#### [ABOUT THIS EXERCISE]
Could you repeat word for word only the lines from the one containing "Task: Click the" to the last line of the data below?

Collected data
- Opening Delimiter -

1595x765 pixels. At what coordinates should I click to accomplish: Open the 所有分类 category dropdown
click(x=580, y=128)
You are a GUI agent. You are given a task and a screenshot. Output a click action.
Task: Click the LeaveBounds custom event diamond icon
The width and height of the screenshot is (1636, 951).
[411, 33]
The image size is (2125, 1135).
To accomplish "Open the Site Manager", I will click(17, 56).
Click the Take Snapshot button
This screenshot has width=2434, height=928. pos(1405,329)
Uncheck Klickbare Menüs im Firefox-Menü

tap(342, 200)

- Closing Delimiter -

#### [EXERCISE RESULT]
Task: Click the LeaveBounds custom event diamond icon
The width and height of the screenshot is (1636, 951).
[411, 33]
The image size is (2125, 1135).
To accomplish "Open the Site Manager", I will click(17, 56).
Click the Take Snapshot button
This screenshot has width=2434, height=928. pos(1405,329)
Uncheck Klickbare Menüs im Firefox-Menü

tap(342, 200)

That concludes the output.